Rise in life expectancy has stalled since 2010, research shows

A century-long rise in life expectancy has stalled since 2010 when austerity brought about deep cuts in NHS and social care spending, according to research by a former government adviser on the links between poverty and ill-health.

Life expectancy at birth had been going up so fast that women were gaining an extra year of life every five years and men an additional 12 months every three-and-a-half years.

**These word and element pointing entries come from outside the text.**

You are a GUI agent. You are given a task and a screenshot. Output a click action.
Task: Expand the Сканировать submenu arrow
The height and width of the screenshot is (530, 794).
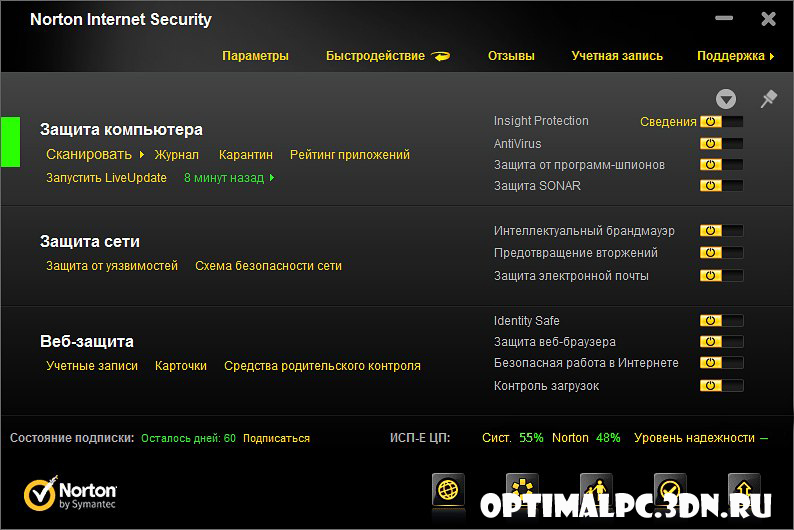(x=142, y=154)
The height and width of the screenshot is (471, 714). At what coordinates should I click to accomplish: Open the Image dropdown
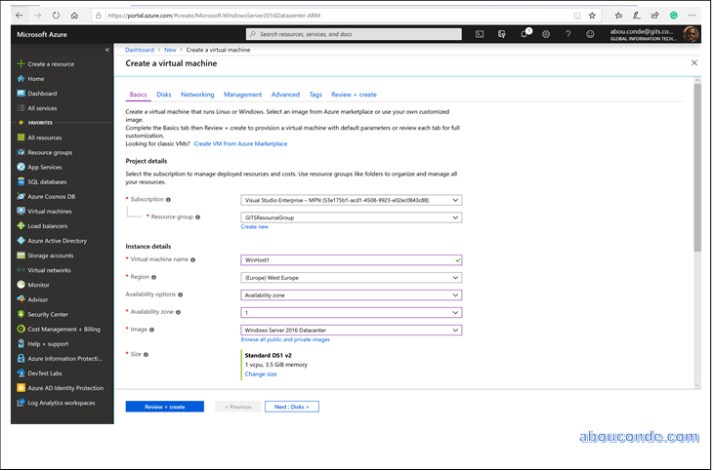coord(351,329)
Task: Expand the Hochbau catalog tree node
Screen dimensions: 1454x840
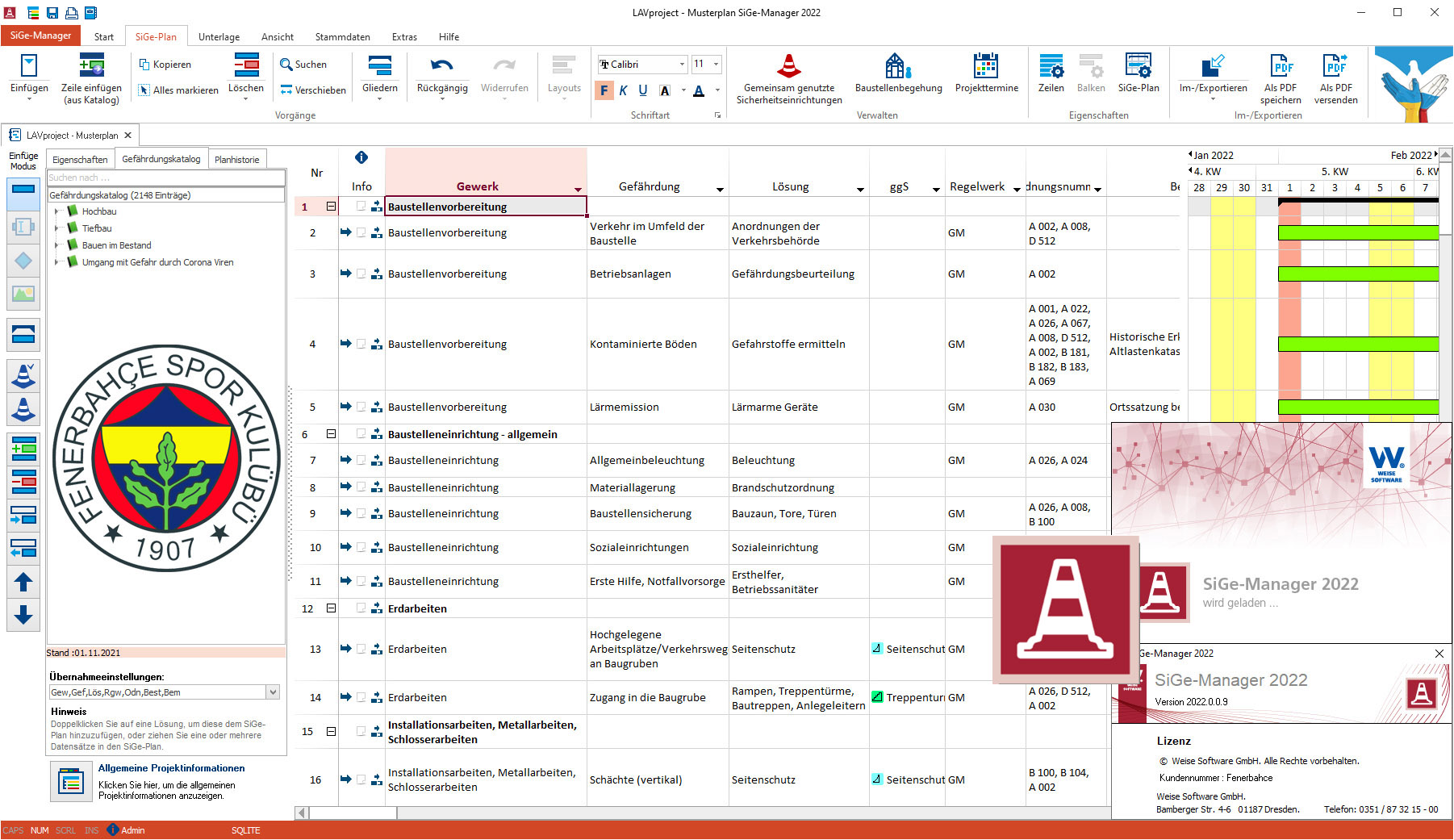Action: point(56,211)
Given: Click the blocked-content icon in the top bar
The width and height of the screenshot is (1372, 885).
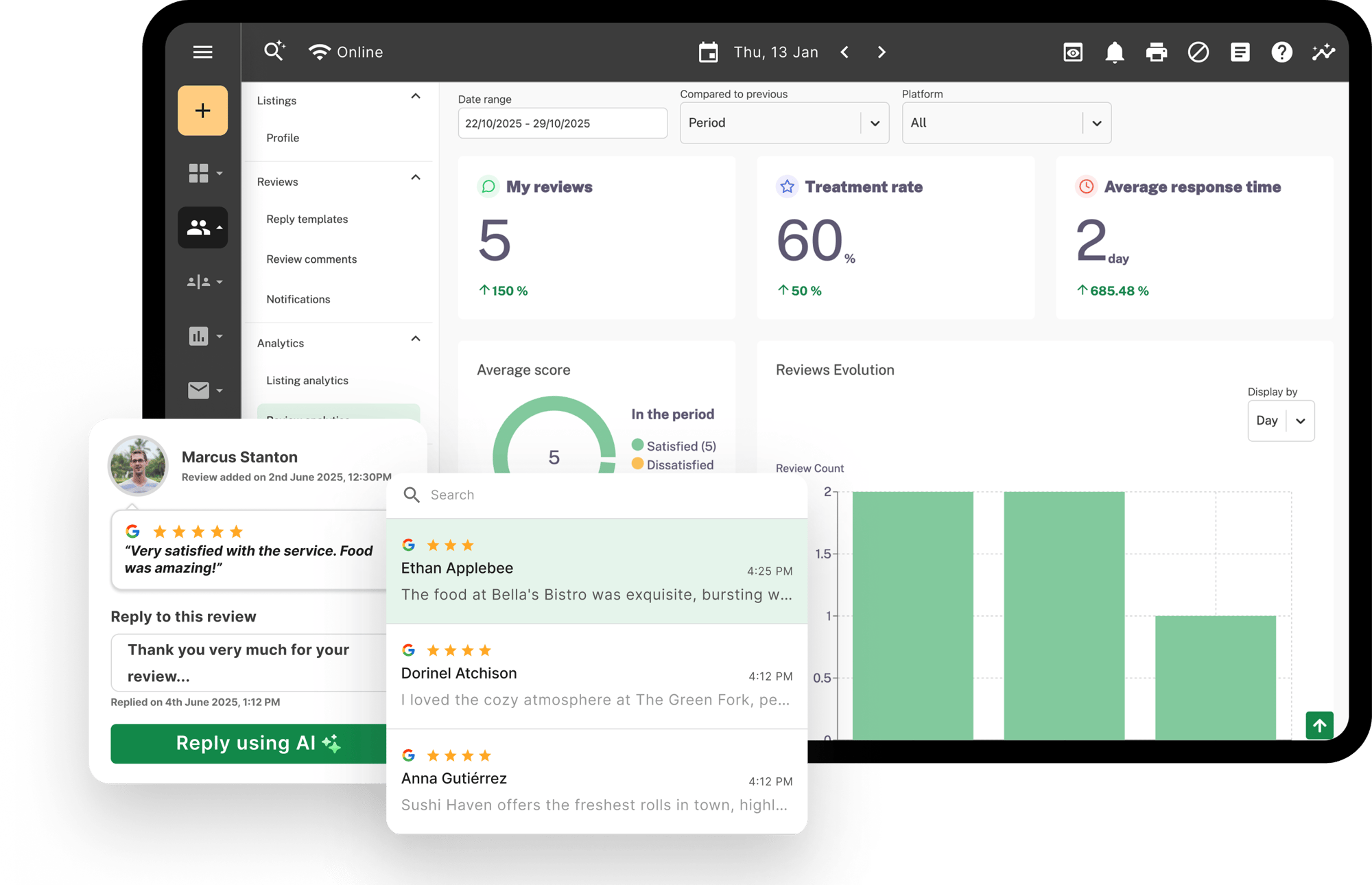Looking at the screenshot, I should click(x=1198, y=52).
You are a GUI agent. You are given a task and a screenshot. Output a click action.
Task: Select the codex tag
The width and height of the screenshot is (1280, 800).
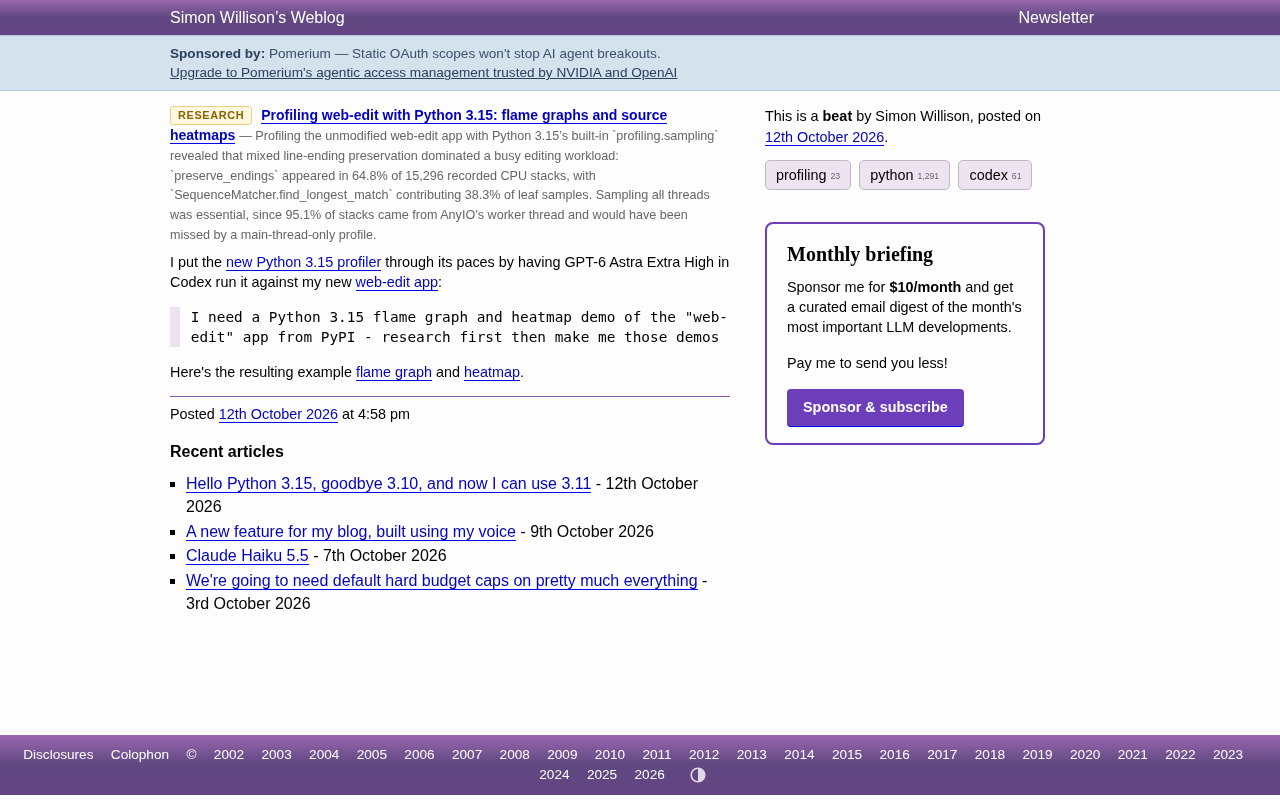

But those trends have almost halved since ministers made a “political decision” in 2010 to reduce the amount of money it put into the public sector, said Sir Michael Marmot. The upward trend in longer life that began in Britain just after the first world war has slowed so dramatically that women now only gain an extra year after a decade while for men the same gain now takes six years to arrive.

The rate of increase was “pretty close to having ground to a halt”, Marmot said.

“I am deeply concerned with the levelling off; I expected it to just keep getting better. Since 2009-2015 it’s pretty flat, whereas we are used to it getting better and better all the time,” added Marmot, who published a major review of health inequalities for Gordon Brown’s Labour government in early 2010.

In 1919 men lived for an average of 52.5 years and women for 56.1 years. That rose to 64.1 years and 68.7 years respectively by 1946. Life expectancy then rose in an almost unbroken gradual upward curve to 77.1 years for men and 81.4 years for women in 2005 and again to 78.7 and 82.6 in 2010, the year David Cameron’s Conservative-Liberal Democrat coalition took office.

Since then life expectancy has continued to creep upwards, but at a slower rate, according to Marmot’s latest analysis. In 2015 average life expectancy in Britain was 79.6 years for men and 83.1 years for women, according to the latest Office for National Statistics data.